Dashboard Strategy
[[TOC]]
Philosophy
Dashboards tell stories, not just display metrics.
Dashboard Hierarchy
Home Dashboard (default)
├─→ Drill-down: Infrastructure
├─→ Drill-down: Identity & Security
├─→ Drill-down: AI & Agents
├─→ Drill-down: Voice & Telephony
├─→ Drill-down: DevOps & CI/CD
├─→ Drill-down: Observability Stack
└─→ Drill-down: SRE Agent Performance (meta)

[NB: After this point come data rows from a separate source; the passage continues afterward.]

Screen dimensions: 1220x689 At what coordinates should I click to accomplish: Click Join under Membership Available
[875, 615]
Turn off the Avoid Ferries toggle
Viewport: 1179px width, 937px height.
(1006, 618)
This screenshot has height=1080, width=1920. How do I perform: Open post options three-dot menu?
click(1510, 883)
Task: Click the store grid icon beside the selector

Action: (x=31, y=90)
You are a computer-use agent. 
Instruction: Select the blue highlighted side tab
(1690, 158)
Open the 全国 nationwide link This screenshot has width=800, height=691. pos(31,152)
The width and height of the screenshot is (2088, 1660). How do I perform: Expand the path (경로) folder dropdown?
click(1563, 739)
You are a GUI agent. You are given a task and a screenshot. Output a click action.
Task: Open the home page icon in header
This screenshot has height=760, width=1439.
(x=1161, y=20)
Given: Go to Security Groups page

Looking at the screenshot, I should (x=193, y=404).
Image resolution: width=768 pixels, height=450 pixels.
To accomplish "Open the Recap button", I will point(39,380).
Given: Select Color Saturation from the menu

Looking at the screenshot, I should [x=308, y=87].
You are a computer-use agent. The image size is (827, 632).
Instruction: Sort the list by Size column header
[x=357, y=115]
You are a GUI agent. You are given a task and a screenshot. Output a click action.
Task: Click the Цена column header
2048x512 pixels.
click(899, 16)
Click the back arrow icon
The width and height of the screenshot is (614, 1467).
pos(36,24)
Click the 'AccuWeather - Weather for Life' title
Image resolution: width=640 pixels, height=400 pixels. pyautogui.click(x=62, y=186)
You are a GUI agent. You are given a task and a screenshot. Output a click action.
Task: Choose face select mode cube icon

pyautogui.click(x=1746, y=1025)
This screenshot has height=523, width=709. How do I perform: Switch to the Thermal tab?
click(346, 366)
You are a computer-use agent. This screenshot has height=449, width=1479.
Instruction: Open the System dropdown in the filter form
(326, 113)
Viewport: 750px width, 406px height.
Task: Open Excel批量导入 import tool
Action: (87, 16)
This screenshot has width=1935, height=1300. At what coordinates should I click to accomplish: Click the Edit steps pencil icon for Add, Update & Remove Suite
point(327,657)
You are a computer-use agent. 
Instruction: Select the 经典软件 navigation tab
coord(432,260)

Dashboard: 01_Platform_Health
Purpose: Executive overview, demo entry point
Row 1: Key Performance Indicators
┌─────────────┬─────────────┬─────────────┬─────────────┐
│ Services Up │ Active │ Incidents │ MTTR │
│ │ Incidents │ Resolved │ │
│ 26/26 │ 0 │ Today: 3 │ 43s avg │
│ ✅ 100% │ │ │ │
└─────────────┴─────────────┴─────────────┴─────────────┘
Query (Services Up):
sum(up{job="docker"})
Query (MTTR):
avg_over_time(incident_resolution_duration_seconds[24h])
Row 2: Traffic Overview
┌───────────────────────────────────────────────────────────┐
│ Request Rate by Service (last 1h) [Time Series] │
│ │
│ Legend: │
│ ━━━ Traefik (450 req/min) │
│ ━━━ API Gateway (230 req/min) │
│ ━━━ Auth (89 req/min) │
└───────────────────────────────────────────────────────────┘
Query:
sum(rate(http_requests_total[5m])) by (service) * 60
Row 3: Error Tracking
┌───────────────────────────────────────────────────────────┐
│ Error Rate by Service (last 15m) [Bar Chart] │
│ │
│ Redis ████ 0.02% │
│ Postgres ▏ 0.00% │
│ Traefik ██████ 0.15% │
│ LangGraph ██ 0.08% │
└───────────────────────────────────────────────────────────┘
Query:
sum(rate({job="docker"} |= "error" [15m])) by (container)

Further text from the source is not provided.